This set of tools can be used to start and monitor jobs on LXBATCH. It will monitor every job individually and resubmit it in case of failure. There is a maximum number of trials before the monitor stops resubmitting the jobs. It consists of a python server and a python client, both running pyro (Python Remote Objects).
The server keeps track of all the batches, generates the jobs, monitor them and resubmit in case of failure.
The client connects to the server and receives informations about the batches running on the server. It has a curse interface that shows two different screens.
- The first is the main menu, displaying the list of existing batches. The top menu gives the list of available commands. Use the arrow keys to navigate through the batches and the screen. Up and down to select a different batch. Right to see the details of the batch (second screen). The delete key will remove the batch from the server (stop monitoring only, do not actually kills or remove the jobs). Finally a capital K will stop the server (WARNING! When stopped the server forgets all the batches).
- The second screen shows the details of the selected batch, with information about the batch itself, statistics about the jobs. It also gives access to commands to generate the jobs or re-generate them when completely failed. The left key goes back to the main screen.
To initiate the connection with the server, the client needs to know the ip address where the server runs. When starting the server writes this information in a file (.ns.cfg) in the HOME of the user. This is where the client retrieve the information.
batchMon.py [-h] [-q QUEUE] [-t] [-n NAME] [-x] [-k] [--limit N] [(-c CONFIG | -l LOAD)] [-s]
optional arguments: -h, --help show this help message and exit -q QUEUE, --queue Indicates on which LXBATCH queue the jobs will be submitted -t, --test When restarting a series of job, for each job test if the output file already exists. If yes, skip the job (do not regenerate existing output files) --limit N Limit on concurrently active (RUN or PEND) jobs (default=-1: no limit).
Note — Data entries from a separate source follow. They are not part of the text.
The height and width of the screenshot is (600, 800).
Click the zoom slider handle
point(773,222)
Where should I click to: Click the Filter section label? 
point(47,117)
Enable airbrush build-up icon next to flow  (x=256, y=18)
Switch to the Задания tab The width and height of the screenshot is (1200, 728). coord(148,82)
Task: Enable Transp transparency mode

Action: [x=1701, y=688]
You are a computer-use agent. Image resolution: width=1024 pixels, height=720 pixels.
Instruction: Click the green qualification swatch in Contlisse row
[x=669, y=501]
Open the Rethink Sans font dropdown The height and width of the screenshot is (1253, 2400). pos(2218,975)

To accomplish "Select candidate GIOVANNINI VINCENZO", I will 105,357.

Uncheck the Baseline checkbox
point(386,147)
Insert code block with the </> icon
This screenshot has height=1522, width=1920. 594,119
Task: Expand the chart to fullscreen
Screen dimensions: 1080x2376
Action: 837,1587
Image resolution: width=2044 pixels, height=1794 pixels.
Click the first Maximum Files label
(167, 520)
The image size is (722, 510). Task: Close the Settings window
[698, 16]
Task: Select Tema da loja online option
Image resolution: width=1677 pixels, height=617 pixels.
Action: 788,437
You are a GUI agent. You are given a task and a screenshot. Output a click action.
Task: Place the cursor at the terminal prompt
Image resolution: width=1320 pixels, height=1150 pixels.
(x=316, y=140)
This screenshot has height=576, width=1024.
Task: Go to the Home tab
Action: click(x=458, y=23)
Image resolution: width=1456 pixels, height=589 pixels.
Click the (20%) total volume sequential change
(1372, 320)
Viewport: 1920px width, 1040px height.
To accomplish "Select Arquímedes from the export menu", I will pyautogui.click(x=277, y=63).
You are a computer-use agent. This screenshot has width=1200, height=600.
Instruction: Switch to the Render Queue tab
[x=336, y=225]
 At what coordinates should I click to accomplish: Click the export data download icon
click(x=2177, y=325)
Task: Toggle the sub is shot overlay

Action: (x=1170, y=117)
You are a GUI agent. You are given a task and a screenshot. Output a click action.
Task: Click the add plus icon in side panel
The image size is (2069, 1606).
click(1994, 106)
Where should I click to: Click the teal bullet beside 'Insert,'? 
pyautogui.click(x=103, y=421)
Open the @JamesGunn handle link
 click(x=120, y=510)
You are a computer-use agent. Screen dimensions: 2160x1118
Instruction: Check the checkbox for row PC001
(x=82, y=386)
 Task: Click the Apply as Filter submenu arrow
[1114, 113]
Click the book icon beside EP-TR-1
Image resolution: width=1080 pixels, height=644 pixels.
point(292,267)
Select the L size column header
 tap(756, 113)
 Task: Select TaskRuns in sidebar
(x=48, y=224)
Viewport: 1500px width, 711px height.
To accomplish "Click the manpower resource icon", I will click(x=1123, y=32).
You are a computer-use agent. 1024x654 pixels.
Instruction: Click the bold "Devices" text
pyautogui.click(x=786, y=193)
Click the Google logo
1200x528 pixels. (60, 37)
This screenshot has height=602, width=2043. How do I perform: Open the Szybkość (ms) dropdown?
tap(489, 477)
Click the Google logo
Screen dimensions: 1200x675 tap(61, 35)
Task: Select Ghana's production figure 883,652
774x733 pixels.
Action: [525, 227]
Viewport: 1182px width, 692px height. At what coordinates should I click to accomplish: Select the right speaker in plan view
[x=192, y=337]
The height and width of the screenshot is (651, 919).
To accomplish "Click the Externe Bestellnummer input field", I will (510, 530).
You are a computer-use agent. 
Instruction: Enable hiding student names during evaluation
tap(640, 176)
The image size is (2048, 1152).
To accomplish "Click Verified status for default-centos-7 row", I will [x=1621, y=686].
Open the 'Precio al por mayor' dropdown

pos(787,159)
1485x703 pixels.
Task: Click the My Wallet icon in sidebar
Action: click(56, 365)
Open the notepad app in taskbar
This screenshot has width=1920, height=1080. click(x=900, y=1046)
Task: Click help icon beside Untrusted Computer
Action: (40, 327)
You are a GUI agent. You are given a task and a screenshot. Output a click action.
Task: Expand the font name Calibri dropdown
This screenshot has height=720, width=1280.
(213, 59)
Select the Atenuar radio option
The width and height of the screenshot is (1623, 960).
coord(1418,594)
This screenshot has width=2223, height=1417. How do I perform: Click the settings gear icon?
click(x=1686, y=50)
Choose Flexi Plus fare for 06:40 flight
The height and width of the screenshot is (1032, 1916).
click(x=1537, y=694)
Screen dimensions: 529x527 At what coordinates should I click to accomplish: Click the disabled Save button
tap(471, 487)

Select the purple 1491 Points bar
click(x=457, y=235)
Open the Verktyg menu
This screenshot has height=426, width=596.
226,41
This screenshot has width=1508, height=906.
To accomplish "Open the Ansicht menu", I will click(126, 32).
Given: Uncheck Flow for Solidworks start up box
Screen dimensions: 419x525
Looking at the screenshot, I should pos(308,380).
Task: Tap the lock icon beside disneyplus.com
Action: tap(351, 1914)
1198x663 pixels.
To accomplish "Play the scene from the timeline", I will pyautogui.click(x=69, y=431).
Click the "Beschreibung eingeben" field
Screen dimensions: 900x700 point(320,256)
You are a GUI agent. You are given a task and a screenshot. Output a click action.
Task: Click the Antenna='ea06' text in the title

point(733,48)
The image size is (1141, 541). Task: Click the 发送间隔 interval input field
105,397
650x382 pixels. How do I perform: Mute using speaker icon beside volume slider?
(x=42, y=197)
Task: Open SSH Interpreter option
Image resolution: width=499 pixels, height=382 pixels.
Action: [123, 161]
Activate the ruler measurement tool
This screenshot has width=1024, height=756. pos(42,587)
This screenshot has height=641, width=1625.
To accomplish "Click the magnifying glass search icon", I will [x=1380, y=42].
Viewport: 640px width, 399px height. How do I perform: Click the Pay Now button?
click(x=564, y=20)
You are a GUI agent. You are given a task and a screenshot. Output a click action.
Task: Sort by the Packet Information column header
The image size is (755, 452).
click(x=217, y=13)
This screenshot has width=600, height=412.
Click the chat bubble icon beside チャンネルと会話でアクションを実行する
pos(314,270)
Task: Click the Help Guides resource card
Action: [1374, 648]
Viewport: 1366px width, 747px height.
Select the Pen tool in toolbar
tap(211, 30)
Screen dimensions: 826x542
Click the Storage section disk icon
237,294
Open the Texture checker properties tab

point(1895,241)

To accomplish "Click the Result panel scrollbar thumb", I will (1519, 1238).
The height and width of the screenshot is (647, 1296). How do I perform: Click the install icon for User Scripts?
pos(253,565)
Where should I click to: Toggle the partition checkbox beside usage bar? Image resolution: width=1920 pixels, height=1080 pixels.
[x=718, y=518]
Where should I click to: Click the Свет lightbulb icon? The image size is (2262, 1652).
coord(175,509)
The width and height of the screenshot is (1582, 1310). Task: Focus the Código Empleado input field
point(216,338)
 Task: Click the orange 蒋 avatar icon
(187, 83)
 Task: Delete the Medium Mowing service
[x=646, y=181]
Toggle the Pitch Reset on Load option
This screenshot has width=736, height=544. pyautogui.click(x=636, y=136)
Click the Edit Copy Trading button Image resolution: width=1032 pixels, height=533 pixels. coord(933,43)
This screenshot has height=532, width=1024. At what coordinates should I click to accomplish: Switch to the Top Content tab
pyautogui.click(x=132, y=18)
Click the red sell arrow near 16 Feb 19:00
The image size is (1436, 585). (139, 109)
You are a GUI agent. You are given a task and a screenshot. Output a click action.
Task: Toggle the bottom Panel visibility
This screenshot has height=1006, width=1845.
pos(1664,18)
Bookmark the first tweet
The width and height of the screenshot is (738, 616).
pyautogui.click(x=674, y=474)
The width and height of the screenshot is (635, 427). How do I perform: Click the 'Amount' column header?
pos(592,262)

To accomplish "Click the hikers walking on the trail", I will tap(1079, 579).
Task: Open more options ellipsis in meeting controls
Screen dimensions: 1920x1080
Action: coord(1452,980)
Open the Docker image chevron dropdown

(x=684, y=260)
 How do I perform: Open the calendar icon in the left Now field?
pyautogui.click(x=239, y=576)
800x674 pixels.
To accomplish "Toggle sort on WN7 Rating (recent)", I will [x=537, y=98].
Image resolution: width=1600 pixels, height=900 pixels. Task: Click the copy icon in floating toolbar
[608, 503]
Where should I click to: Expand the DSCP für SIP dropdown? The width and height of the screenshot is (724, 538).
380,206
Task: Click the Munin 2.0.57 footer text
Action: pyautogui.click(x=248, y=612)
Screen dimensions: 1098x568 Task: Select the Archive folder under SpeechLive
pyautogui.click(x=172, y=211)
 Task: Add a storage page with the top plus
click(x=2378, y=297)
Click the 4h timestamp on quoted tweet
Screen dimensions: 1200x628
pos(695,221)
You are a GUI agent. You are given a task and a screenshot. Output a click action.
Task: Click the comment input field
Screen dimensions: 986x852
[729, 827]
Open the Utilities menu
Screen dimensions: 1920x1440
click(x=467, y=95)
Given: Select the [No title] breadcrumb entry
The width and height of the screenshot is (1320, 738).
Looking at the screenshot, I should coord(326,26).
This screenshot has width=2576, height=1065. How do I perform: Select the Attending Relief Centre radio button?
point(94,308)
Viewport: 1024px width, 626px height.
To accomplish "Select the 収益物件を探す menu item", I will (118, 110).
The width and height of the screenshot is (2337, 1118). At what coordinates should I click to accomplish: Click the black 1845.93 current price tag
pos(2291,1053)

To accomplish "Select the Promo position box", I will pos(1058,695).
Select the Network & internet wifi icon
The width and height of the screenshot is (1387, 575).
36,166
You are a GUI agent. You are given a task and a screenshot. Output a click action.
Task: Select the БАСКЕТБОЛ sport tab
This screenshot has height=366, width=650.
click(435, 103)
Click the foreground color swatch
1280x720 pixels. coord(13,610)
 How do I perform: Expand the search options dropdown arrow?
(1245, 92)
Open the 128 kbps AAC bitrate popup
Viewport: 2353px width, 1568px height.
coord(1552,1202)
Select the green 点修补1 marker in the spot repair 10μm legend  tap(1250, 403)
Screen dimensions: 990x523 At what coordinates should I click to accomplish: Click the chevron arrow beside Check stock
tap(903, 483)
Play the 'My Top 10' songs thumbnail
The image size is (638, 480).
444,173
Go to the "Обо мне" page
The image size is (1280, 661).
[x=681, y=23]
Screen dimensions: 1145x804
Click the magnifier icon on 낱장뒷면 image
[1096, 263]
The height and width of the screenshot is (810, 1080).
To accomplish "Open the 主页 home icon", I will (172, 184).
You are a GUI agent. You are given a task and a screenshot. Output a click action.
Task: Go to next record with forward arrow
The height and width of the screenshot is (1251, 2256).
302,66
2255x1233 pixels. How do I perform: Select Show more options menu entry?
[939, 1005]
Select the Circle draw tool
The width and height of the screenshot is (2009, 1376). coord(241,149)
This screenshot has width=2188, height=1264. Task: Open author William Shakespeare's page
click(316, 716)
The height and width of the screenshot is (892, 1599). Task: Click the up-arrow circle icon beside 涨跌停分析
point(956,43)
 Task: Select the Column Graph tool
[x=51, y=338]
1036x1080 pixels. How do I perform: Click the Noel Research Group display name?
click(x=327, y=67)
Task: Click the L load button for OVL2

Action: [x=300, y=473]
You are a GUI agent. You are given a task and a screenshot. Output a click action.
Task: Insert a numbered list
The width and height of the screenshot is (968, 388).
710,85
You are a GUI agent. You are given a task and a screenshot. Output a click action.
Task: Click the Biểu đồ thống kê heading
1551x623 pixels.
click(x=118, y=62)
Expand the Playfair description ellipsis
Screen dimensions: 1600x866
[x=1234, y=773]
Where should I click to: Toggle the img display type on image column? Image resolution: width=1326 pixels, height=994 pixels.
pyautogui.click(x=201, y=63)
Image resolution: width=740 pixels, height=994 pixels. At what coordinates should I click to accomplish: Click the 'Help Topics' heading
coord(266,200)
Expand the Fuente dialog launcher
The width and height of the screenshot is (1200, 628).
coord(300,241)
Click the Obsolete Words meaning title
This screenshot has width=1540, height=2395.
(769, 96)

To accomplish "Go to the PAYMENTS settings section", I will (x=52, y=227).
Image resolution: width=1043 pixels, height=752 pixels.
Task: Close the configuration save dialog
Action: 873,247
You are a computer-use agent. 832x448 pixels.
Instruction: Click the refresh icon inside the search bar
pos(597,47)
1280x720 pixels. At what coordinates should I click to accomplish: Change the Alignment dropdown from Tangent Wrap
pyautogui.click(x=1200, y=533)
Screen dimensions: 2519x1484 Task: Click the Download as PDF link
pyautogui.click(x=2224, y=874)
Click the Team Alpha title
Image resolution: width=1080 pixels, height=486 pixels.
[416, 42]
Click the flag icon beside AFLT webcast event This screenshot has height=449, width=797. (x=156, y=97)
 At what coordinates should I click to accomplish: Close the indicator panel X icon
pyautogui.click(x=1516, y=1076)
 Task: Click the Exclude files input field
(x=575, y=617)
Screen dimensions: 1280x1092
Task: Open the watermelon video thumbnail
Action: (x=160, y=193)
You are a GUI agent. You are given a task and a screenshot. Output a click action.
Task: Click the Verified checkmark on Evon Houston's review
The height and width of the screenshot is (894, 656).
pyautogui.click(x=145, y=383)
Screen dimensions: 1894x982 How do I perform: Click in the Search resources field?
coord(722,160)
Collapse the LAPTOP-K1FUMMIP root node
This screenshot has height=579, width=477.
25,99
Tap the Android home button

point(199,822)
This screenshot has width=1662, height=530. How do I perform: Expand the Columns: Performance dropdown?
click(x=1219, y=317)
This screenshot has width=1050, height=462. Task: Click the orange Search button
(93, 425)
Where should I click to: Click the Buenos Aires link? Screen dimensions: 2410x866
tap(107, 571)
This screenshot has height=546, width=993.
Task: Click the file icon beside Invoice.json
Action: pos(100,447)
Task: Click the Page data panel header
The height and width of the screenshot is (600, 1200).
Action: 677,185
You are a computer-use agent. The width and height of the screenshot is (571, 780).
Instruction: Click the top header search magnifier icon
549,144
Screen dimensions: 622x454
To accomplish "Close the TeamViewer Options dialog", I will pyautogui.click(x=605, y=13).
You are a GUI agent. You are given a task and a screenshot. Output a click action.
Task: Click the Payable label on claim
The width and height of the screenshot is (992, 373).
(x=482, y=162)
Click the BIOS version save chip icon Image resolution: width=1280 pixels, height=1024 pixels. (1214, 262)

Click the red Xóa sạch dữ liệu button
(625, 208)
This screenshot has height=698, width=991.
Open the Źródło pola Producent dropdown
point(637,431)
This is not a strict limit as there is a delay between submitting and monitoring. -n NAME, --name Name of the batch -k, --keep Do not delete the LXBATCH output (LSFJOB_xxxxxxx) -c CONFIG, --config Configuration file to use (new batch) -l LOAD, --load Reload a previous batch (restart tracking the jobs, do not regenerate them) -s, --submit Submit a batch, request the job generation and exit
Specifying no option will only open the normal curse interface without creating any batch.
batServer.py [-dn] [-t] [-h|-help|help] -dn: Print debugging information according to the debug level n: 0=No debug, 1=Error, 2=Warning, 3=Info -t: Activate tracing -h|-help|help: Print this help
The configuration file is parsed and defines the monitor. Several fields are mandatory: o listFile : path to a file containing the list of files to process o executable : path to the main executable to run
Others are not: o optTemplate : line to use as argument for the executable (templated) o preExecute : bash script to execute before starting the executable (templated) o postExecute : bash script to execute after the executable finished it's execution (templated) o startIndex : starting index in the input list file o maxJobs : maximum number of files to read fron the input list file o maxAttempts : maximum attempts before giving up on a job o outputDir : path to a directory where the monitor can find the output files o outputFile : name of the ouput file (templated) o requirement : specify requirement for bsub (-R flag) o finalScript : script executed when all jobs are successfully finished (can be used to create a new batch) o jobsGrouping: number of input files to group in a single job. Example: with 202 input files and jobsGrouping = 100, 3 jobs will be created. The first job run over the 100 first files, the second over the 100 next and the third over the last 2 files.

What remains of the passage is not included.